歯根嚢胞
歯根嚢胞(しこんのうほう)とは、歯の根の先(根尖部)に袋状(嚢胞状)の病変が形成された状態を指します。多くは長期間にわたる根管内感染を背景として発生し、痛みなどの自覚症状が乏しいまま進行することも少なくありません。レントゲンやCTで「大きな影」「境界がはっきりした病変」として指摘され、抜歯を勧められて不安になり来院されるケースも多い疾患です。当院では、歯根嚢胞の成り立ちを正確に評価し、可能な限り歯を残すための歯内療法を行っています。
歯根嚢胞とは
歯根嚢胞は、根尖部に生じた慢性炎症が長期間持続することで、上皮成分が関与して袋状構造を形成した病変です。内容物として液体や半流動性物質を含み、周囲の骨を圧迫・吸収しながら拡大する性質があります。
根尖病変との違い
レントゲン上では、慢性根尖性歯周炎や根尖膿瘍と歯根嚢胞は似た所見を示すことがあります。しかし歯根嚢胞は、比較的大きく、境界が明瞭な透過像を呈することが多く、病変の性質や治療戦略が異なる場合があります。
主な症状
- 自覚症状がほとんどない
- 歯ぐきに違和感や軽い腫れを感じることがある
- 大きくなると噛みにくさや圧迫感が出る
- レントゲンやCTで偶然発見される
- 急性化すると痛みや腫れが出ることもある
原因
歯根嚢胞の原因は、歯の内部(根管)に存在する慢性的な細菌感染です。
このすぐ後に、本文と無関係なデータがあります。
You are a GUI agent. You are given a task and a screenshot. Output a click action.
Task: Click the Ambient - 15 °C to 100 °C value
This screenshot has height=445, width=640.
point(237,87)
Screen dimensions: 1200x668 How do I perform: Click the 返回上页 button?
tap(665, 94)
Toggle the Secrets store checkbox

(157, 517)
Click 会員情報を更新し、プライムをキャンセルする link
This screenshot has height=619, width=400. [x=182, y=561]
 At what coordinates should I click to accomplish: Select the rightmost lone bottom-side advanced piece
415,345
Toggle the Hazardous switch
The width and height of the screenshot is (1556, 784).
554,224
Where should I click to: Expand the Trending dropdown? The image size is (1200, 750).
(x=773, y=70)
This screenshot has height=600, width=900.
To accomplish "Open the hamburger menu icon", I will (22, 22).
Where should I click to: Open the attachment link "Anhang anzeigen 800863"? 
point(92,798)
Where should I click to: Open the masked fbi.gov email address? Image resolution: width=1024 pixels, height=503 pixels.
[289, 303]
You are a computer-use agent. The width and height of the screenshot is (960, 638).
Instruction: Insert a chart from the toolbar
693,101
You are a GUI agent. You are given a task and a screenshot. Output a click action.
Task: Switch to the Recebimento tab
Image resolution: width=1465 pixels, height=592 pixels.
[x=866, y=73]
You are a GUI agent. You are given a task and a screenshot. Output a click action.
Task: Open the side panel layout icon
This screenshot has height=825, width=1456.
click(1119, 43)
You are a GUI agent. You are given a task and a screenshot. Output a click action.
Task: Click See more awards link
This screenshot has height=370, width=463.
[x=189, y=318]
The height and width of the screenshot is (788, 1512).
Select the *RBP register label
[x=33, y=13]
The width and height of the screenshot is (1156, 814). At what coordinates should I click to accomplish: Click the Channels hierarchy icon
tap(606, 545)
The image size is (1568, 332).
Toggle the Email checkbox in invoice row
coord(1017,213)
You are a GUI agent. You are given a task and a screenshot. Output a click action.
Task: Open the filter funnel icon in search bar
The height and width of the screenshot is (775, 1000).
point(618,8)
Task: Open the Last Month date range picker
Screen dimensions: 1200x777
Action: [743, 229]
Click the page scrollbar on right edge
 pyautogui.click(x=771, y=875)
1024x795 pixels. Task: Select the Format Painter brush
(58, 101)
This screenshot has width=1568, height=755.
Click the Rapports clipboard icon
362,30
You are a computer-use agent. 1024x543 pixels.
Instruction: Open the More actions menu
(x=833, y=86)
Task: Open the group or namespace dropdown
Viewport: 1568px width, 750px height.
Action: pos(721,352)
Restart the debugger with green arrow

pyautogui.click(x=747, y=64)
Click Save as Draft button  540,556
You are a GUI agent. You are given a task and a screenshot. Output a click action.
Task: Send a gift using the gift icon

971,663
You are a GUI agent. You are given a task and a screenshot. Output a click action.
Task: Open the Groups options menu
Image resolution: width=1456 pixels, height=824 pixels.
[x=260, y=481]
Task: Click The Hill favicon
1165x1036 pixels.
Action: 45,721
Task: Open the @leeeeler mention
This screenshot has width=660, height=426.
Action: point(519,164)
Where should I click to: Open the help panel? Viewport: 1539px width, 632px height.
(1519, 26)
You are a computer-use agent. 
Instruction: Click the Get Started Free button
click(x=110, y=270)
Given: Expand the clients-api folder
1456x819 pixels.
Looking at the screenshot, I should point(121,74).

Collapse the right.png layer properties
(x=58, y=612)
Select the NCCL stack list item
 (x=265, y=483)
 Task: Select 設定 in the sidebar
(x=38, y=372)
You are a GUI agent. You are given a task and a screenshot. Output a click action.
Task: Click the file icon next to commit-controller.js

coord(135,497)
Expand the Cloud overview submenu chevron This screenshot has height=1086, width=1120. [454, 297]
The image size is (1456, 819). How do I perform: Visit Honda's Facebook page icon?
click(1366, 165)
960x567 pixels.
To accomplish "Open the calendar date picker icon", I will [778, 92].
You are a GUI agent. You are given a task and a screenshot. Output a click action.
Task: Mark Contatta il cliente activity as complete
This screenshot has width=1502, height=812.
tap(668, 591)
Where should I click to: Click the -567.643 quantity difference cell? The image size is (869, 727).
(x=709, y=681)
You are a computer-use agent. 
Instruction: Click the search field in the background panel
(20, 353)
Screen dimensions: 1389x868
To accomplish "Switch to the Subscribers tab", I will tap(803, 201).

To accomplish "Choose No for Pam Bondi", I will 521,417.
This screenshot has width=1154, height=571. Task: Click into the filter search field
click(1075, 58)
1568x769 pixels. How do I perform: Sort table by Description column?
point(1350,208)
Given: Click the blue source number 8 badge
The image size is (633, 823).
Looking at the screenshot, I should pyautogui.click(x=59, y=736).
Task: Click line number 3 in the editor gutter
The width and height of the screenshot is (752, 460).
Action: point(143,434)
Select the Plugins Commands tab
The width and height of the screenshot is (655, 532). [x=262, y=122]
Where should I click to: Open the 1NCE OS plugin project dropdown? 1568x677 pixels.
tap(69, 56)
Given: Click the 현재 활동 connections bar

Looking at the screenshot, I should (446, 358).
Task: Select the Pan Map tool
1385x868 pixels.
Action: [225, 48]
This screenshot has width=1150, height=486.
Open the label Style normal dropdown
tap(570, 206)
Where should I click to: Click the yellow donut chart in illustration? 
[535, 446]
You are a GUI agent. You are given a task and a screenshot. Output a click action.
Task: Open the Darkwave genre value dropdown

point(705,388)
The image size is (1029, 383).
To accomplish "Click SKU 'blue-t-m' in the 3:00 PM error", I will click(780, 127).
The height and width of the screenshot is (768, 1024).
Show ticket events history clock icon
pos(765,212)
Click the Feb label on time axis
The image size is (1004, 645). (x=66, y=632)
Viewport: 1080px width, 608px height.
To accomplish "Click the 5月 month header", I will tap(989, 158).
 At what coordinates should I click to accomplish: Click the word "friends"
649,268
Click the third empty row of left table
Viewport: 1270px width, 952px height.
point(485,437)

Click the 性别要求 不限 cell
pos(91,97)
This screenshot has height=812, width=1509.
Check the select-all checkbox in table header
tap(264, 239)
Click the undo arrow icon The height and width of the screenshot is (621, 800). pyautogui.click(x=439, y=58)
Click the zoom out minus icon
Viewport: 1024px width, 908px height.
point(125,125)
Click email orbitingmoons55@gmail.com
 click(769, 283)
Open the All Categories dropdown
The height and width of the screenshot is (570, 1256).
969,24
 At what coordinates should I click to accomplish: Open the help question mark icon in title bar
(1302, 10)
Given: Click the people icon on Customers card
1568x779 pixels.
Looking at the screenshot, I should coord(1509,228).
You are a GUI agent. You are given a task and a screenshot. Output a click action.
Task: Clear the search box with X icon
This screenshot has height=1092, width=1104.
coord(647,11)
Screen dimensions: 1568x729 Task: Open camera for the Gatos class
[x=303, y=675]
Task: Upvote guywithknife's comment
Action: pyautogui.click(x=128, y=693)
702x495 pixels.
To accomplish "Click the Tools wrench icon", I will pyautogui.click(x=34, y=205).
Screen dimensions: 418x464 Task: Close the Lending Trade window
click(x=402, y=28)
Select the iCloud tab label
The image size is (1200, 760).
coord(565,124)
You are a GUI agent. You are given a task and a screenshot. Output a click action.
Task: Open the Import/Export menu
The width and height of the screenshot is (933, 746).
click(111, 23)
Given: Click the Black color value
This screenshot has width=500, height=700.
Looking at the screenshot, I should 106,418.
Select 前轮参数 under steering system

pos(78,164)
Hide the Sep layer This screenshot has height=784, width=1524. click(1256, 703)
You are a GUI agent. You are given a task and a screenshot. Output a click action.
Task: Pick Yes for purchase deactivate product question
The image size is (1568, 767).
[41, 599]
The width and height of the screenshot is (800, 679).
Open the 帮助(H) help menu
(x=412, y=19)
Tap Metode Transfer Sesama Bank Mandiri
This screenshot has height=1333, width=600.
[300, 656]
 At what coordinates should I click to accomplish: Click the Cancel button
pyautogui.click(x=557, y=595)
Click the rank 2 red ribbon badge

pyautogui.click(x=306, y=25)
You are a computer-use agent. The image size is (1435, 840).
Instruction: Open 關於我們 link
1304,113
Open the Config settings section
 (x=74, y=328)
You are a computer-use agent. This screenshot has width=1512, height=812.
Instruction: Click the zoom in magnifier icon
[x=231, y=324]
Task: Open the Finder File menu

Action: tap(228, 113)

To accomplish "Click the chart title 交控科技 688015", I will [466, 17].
以下のような背景が関与します。
- 神経が死んだ歯を長期間放置している
- 不十分な根管治療後に感染が残存している
- 再感染を繰り返している根管治療歯
診断で重要なポイント
歯根嚢胞の診断では、単に「影があるかどうか」ではなく、病変の大きさ・形態・周囲骨との関係を正確に評価することが重要です。
- デンタルX線による病変の大きさ・境界評価
- 歯科用CTによる三次元的診断
- 根管内感染の状態評価
- 歯根破折や歯周疾患との鑑別
治療の基本方針
歯根嚢胞の治療においても、基本は原因である根管内感染の除去です。病変そのものを外科的に摘出する前に、歯内療法による改善が見込めるかを慎重に評価します。
1)非外科的歯内療法(根管治療・再根管治療)
適切な根管治療により、嚢胞様病変が縮小・消失する例も少なくありません。当院ではマイクロスコープ・CTを用い、感染源を徹底的に除去します。
2)外科的歯内療法(歯根端切除術など)
非外科的治療で改善が得られない場合や、病変が非常に大きい場合には、歯根端切除術などの外科的歯内療法を検討します。必要に応じて病理検査を行い、確定診断を行います。
放置した場合のリスク
歯根嚢胞を放置すると、病変が拡大し顎骨の大きな欠損を生じる可能性があります。また、急性炎症を起こすと強い痛みや腫れを伴い、治療が複雑化することもあります。早期の専門的評価が歯の保存につながります。
よくある質問
- Q. 歯根嚢胞があると必ず手術になりますか?
- A. いいえ。
多くの場合、まずは非外科的な歯内療法を行い、
反応を見たうえで手術の必要性を判断します。 - Q. 抜歯しかないと言われましたが残せますか?
- A. 症例によりますが、
適切な歯内療法により歯を保存できる可能性は十分あります。
専門的な診断が重要です。 - Q. 病理検査は必要ですか?
- A. 外科的に摘出した場合には、
病変の性質を確認するため病理検査を行うことがあります。